[MATERIAL SHOWN]:

-.-.-

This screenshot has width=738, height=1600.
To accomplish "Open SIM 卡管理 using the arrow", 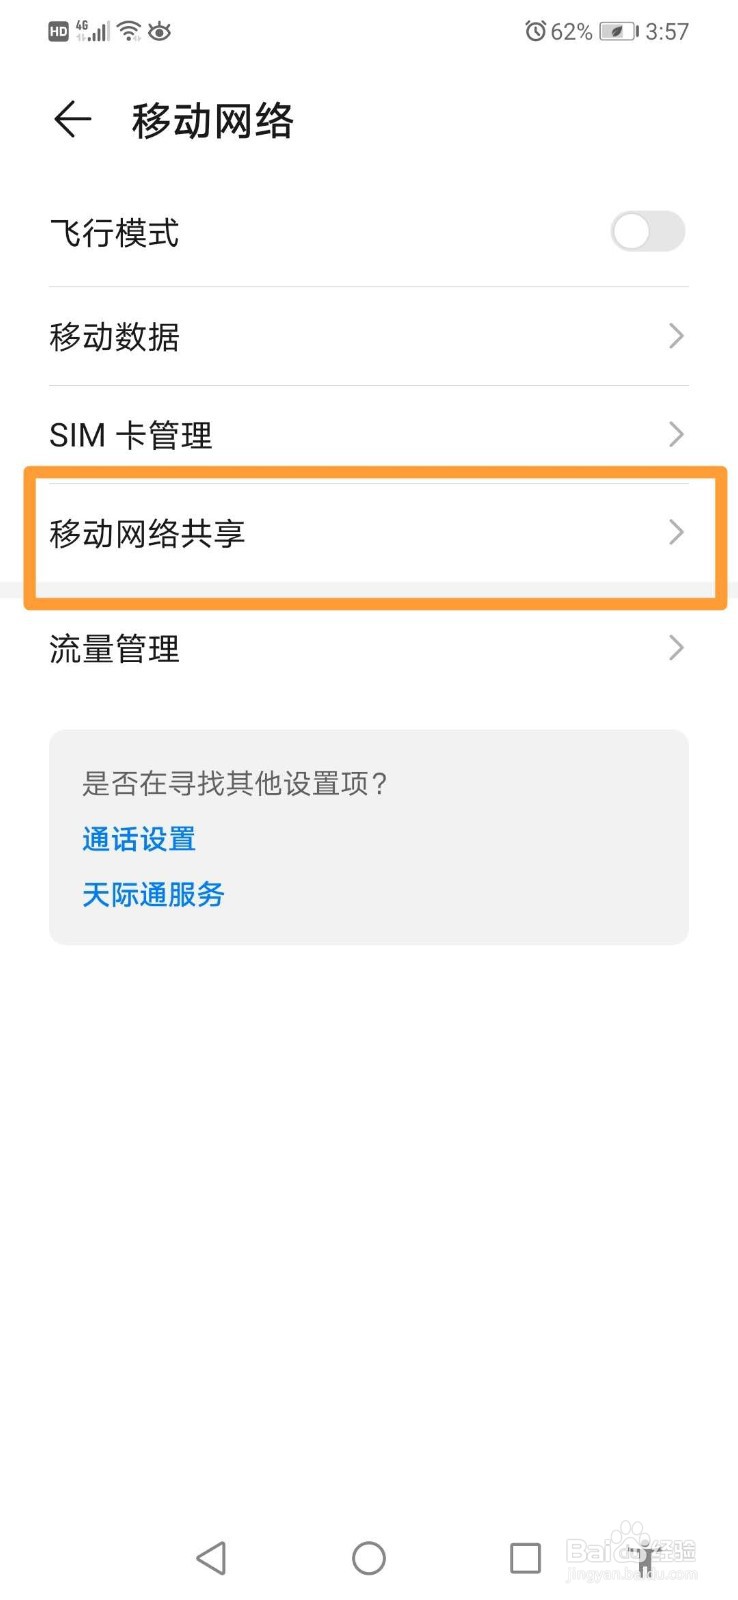I will click(676, 434).
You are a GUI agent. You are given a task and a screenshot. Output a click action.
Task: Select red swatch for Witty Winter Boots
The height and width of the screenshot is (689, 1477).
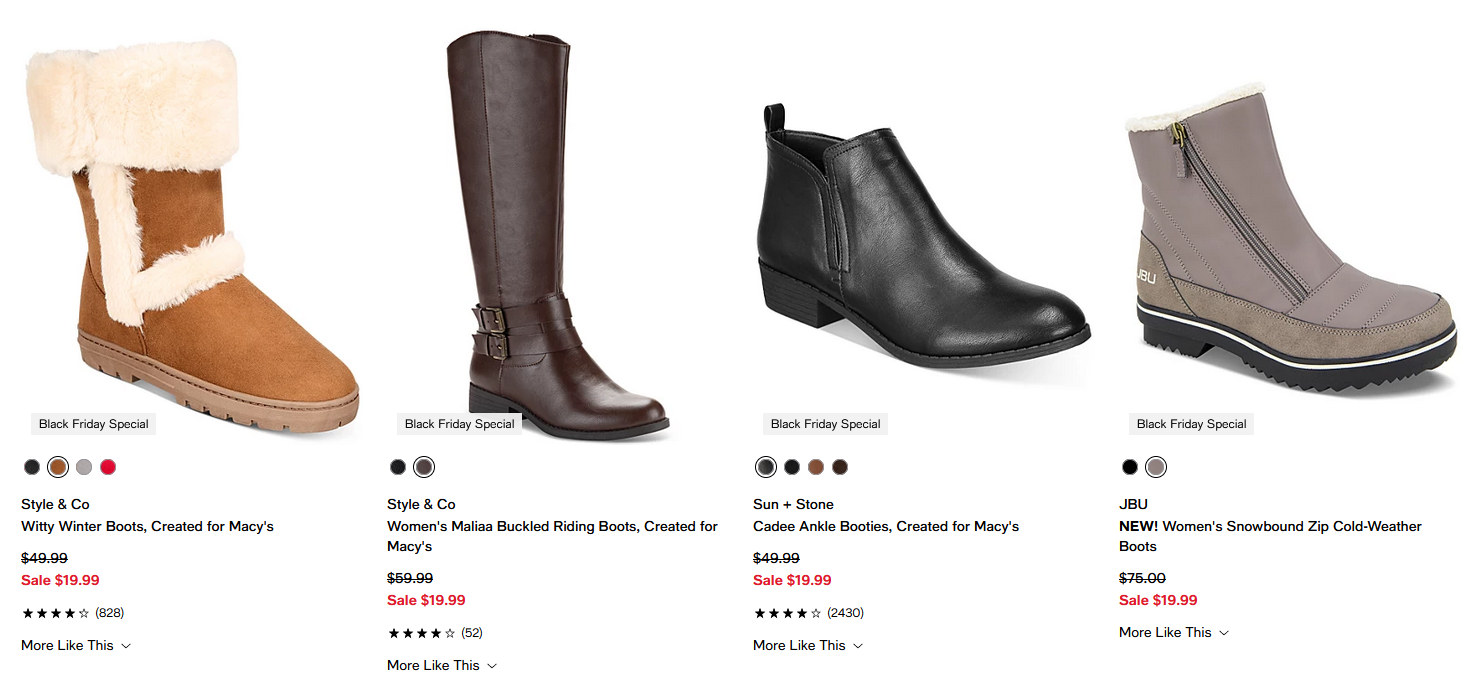pyautogui.click(x=108, y=467)

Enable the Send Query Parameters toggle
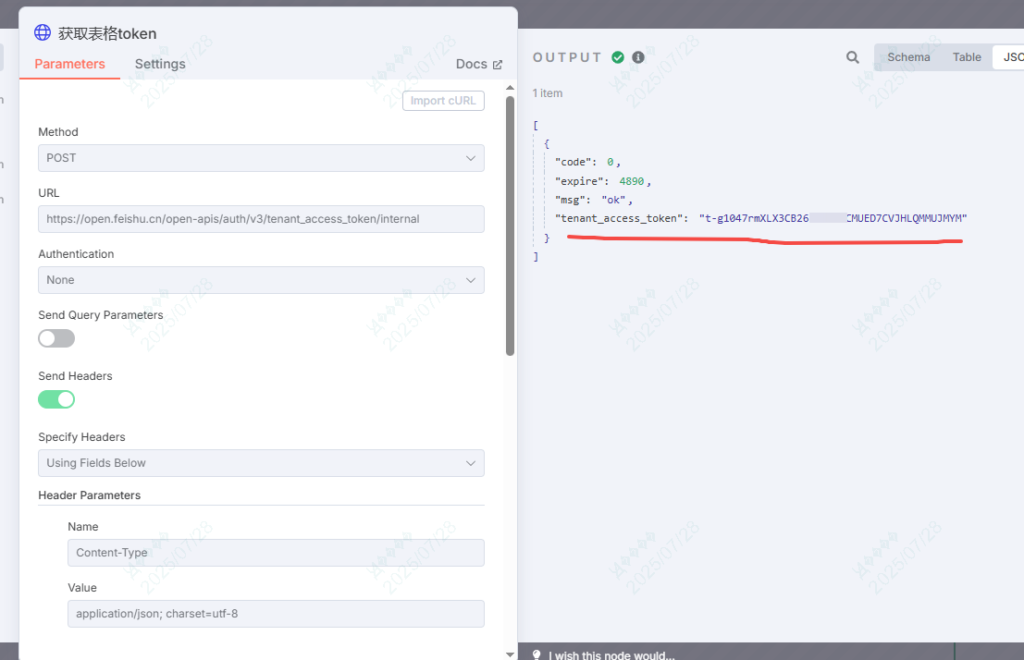point(56,338)
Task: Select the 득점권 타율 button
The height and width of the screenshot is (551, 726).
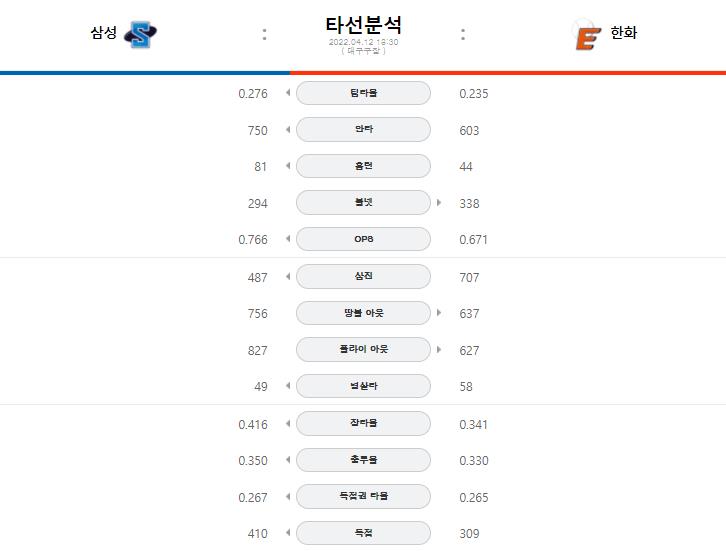Action: click(363, 496)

-.-.-

[WHAT IS NEEDED]:
Please tally every line of the entries that holds "Select" and answer with that figure alone.

[RESPONSE]:
2